-- Begin Selected extract --

Malta opposed to services directive

Prime Minister Lawrence Gonzi, in Brussels for an EU summit, yesterday reiterated Malta's opposition to the proposed services directive, arguing it could have a negative effect on the Maltese economy. Although the controversial directive is not one of...

Prime Minister Lawrence Gonzi, in Brussels for an EU summit, yesterday reiterated Malta's opposition to the proposed services directive, arguing it could have a negative effect on the Maltese economy.

Although the controversial directive is not one of the key items on the EU leaders' agenda, it is the issue most talked about at the moment, even by the leaders themselves.

Under the current proposals - which are opposed particularly by France and Germany - the directive would make it possible for professionals such as lawyers and doctors to work without restrictions in all 25 member states.

Critics believe the plan would result in companies shifting staff to cheaper bases in Eastern European member states, undermining large EU economies.

There are also fears that professionals from Eastern Europe could flood into the west, exacerbating the already high unemployment levels in some countries.

The European Commission is so far resisting pressure for the directive to be withdrawn.

Speaking to the press following the first session of the summit last night, Dr Gonzi said Malta had already made known its position on the directive in the various EU council formations where the subject was raised, and would keep up its resistance.

Malta, he said, was concerned about some aspects of the directive which could have a negative impact on the Maltese services sector.

Malta had similar reservations on the working time directive and has made its position known to the other member states and the Commission, he added.

He said the two directives formed part of the broader picture of the Lisbon Strategy. These were the only two issues on which the government disagreed, and Malta was in favour of nearly all the proposals being made by the Commission and the Presidency for the strategy, a revamp of which is under discussion by the leaders.

-- End Selected extract --
-- Begin Source excerpt --

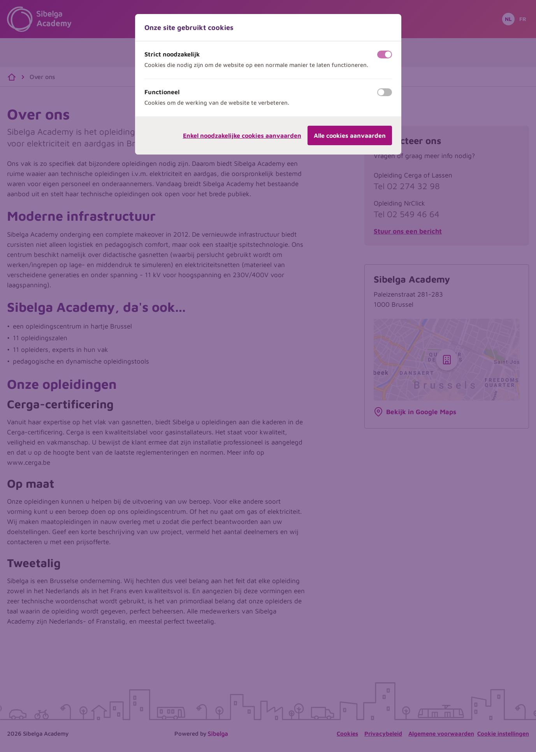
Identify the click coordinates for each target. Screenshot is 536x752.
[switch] (384, 54)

-- End Source excerpt --

Instructions>
[1] Answer these questions about the news piece on Malta's opposition to the services directive, one answer per line:
(a) Which two countries are named as particularly opposed to the current proposals?
(b) What is the European Commission resisting so far?
(c) On which other directive did Malta have similar reservations?
[2] Go on with the news piece on Malta's opposition to the services directive from its last sentence, in the same reporting style.

Final results>
[1]
(a) France and Germany
(b) Pressure for the directive to be withdrawn
(c) The working time directive

[2]
"We generally agree with the objectives and targets being proposed, particularly those related to the social dimension which we consider as very important to Malta," he said.

The Prime Minister said the review of the Lisbon Strategy was focusing on the need to have a more competitive economy, more investment in research and development and the necessary measures to create more jobs. "Malta welcomes these targets."

He stressed that Malta was already doing its part to reach the Lisbon targets, aimed at making Europe the most competitive economy in the world by 2010.

"The government is dedicating a lot of energy and money towards these objectives. We have already drawn up national action plans for employment and social inclusion and identified 81 concrete measures that we are addressing in these sectors.

"In this year's budget the government dedicated Lm5 million to addressing these issues and implementing the necessary measures."

The Lisbon Strategy, he said, should help Malta improve its quality of life. "After all, this is the main reason why Malta joined the EU."

Asked for his reaction to a report placing Malta at the bottom of a Lisbon process league table, the Prime Minister dismissed the suggestion that Malta was not making progress.

He admitted that the country was still at an early stage but said more time had to be allowed to pass before tangible progress was seen.

He said another report, published by the Commission and annexed to the Lisbon Strategy, showed that Malta was obtaining results.

As an example, he highlighted the high ranking Malta had attained for its measures to help unemployed people over 40 years of age to re-train and re-integrate in the job market.

"However, we do recognise that Malta has big competitiveness challenges before her and we are determined to make the necessary progress."

The first session of the summit yesterday focused primarily on concluding a deal on the revision of the Stability and Growth Pact, the rules that govern the euro.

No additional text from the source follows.